*READING TEXT*
□ □ □
In other words it is the form of action that was important and not the cause of action as now.


The Forms of Action in England

One of the reasons for the crystallization of particular forms of action in English common law is the fact that actions, in the Royal courts at least, were normally begun by the use of a writ. While at an early stage the clerks of the Chancery were permitted to devise new writs to deal with new situations, this freedom was drastically curtailed by the Provisions of Oxford.

Different forms of action would result in different procedures, so that one's chance of success could depend critically on the form of action which was used. The forms were also mandatory: if the wrong form were used, a case could fail.

For example, if a potential litigant wished to assert his rights over a plot of land, he could use a writ of right. This would assert his absolute right to the land in question – in itself a very desirable outcome – but the use of a writ of right could well result in a trial by battle, which might be undesirable. A much quicker and less dangerous method might be to use an assize of novel disseisin, or later to assert his right to the land indirectly through an action of ejectment.


Abolition of the forms

Because the forms of action remained largely static from the 13th century, English lawyers and judges formulated a number of legal fictions in order to fit new types of cases within the forms available. Nevertheless, for centuries the forms themselves remained unchallenged. During the 19th century, Parliament passed several laws to simplify legal procedure, and the old forms of action were gradually swept away.
□ □ □
*ITEMS*
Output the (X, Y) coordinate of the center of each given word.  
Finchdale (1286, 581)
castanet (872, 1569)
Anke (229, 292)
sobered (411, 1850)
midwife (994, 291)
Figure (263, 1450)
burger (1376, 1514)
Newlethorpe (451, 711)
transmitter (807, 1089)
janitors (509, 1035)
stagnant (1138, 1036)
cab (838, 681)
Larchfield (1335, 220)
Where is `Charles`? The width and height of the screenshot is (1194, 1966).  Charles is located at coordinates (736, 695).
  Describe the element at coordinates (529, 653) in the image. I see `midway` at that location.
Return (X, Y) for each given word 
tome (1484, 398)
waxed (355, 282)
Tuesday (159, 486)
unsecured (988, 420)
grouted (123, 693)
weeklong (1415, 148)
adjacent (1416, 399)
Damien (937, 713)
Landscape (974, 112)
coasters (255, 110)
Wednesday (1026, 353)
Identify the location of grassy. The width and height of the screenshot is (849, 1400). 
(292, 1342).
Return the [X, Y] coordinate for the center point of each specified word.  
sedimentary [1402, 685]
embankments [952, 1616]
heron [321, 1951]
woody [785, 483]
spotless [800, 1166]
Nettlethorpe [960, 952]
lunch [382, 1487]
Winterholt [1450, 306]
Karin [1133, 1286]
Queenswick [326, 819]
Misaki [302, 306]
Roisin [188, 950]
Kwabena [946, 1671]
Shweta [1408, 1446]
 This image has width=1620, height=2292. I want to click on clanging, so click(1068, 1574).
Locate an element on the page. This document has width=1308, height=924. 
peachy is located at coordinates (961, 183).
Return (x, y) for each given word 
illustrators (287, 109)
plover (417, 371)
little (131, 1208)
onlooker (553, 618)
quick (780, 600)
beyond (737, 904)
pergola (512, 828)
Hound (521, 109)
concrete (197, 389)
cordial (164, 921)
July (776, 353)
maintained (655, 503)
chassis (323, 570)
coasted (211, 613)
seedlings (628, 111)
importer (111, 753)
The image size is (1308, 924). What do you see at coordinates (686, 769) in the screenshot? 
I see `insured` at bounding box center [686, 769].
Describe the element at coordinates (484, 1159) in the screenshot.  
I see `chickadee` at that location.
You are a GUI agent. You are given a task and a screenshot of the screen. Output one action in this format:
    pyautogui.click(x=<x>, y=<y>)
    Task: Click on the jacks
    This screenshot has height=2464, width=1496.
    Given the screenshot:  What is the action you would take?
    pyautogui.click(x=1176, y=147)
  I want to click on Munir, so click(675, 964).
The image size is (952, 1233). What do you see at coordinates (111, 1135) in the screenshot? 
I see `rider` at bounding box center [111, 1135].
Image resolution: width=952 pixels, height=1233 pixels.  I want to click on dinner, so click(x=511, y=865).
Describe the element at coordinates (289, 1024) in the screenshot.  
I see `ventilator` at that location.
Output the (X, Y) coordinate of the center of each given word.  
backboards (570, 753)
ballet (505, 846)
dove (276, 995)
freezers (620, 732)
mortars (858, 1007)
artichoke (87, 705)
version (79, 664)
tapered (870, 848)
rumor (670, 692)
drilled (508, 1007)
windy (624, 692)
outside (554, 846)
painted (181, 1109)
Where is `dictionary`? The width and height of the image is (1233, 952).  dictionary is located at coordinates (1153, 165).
□ □ □
*AIM OF THE TASK*
Please write out the passage on the forms of action in England word for word, from "Because the forms" to "gradually swept away.". The entries aren't needed for this.

*COMPLETE OUTPUT*
Because the forms of action remained largely static from the 13th century, English lawyers and judges formulated a number of legal fictions in order to fit new types of cases within the forms available. Nevertheless, for centuries the forms themselves remained unchallenged. During the 19th century, Parliament passed several laws to simplify legal procedure, and the old forms of action were gradually swept away.